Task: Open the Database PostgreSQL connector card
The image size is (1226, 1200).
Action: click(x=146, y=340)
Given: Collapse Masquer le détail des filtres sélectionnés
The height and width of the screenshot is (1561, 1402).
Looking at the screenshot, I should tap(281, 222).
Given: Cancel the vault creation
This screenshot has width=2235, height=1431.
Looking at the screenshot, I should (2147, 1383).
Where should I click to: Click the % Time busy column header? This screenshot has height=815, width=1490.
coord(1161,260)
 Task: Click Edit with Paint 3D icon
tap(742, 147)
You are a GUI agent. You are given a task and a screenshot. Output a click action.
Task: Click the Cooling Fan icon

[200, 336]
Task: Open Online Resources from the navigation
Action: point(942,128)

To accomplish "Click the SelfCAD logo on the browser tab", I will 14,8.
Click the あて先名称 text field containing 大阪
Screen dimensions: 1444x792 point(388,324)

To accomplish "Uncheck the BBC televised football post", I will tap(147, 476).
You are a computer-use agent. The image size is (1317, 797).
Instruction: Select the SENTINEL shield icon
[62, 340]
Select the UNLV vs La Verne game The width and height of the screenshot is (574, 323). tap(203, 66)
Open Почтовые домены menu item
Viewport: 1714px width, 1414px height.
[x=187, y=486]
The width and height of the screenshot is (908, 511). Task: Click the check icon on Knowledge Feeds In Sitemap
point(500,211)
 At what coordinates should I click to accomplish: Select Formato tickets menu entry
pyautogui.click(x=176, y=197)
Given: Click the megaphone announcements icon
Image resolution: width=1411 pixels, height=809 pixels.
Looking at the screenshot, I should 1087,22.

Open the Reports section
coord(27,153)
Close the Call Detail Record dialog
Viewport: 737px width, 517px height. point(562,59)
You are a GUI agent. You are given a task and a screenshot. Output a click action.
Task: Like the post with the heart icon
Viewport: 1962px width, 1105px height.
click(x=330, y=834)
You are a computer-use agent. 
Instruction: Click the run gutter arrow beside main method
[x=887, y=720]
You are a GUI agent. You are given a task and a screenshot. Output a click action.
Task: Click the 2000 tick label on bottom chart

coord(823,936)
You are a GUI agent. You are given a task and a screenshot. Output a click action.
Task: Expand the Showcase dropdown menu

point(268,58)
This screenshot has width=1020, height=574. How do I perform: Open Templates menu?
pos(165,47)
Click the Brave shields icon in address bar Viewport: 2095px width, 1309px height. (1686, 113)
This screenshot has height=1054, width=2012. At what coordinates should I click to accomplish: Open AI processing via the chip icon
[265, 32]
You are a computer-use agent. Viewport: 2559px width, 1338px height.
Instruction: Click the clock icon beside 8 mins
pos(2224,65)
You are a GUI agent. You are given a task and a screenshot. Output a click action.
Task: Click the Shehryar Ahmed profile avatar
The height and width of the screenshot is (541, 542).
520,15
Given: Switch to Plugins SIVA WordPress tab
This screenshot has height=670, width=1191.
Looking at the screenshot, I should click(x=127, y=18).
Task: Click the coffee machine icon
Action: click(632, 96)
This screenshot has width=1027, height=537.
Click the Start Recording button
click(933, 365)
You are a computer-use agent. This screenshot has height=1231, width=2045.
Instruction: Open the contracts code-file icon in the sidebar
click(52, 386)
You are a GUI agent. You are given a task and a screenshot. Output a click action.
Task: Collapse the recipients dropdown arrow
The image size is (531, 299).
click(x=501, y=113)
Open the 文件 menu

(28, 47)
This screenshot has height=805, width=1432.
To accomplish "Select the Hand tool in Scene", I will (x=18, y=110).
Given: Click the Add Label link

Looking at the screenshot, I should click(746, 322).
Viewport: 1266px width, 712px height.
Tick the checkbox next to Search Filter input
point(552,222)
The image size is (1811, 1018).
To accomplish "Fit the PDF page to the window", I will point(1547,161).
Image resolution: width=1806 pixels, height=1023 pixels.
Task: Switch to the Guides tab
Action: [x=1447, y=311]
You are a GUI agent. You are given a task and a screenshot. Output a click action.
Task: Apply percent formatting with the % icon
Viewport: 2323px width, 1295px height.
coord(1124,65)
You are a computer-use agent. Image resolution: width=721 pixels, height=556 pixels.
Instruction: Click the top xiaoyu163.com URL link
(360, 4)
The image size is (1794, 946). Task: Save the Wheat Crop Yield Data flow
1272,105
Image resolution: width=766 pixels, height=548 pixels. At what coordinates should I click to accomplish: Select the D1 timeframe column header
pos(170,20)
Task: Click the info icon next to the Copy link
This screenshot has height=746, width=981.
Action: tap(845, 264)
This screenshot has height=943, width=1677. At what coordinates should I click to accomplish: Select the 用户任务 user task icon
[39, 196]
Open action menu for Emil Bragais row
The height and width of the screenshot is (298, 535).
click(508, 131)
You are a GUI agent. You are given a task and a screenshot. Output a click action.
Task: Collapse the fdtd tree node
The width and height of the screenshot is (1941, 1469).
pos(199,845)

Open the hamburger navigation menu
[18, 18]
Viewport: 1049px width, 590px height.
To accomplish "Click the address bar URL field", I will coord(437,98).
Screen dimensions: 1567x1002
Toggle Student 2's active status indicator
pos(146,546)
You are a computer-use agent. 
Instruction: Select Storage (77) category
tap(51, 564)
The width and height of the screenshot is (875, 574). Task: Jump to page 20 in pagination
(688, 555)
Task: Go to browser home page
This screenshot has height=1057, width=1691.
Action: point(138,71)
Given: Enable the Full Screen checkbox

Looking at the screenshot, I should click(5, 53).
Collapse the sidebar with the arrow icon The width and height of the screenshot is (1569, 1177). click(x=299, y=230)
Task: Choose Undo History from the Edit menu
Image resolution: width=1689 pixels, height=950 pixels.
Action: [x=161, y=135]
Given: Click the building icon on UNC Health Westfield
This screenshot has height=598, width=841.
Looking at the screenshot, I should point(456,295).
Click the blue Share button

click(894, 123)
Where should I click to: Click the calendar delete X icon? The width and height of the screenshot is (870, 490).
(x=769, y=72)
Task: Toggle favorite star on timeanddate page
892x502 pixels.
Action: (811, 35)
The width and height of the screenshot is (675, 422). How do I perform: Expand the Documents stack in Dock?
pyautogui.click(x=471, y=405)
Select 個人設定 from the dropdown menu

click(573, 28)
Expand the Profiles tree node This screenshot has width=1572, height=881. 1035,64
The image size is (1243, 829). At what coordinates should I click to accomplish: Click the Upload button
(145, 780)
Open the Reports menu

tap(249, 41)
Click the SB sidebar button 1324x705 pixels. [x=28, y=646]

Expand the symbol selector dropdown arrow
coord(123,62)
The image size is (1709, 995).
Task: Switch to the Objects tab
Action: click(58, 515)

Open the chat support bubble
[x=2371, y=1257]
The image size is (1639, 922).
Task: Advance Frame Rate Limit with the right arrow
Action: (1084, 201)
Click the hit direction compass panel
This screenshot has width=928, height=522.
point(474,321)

### WORK REQUIRED
When the word "tree" shows up in a line of the entries, report that line.

### COMPLETED TASK
Task: Collapse the fdtd tree node
Expand the Profiles tree node This screenshot has width=1572, height=881. 1035,64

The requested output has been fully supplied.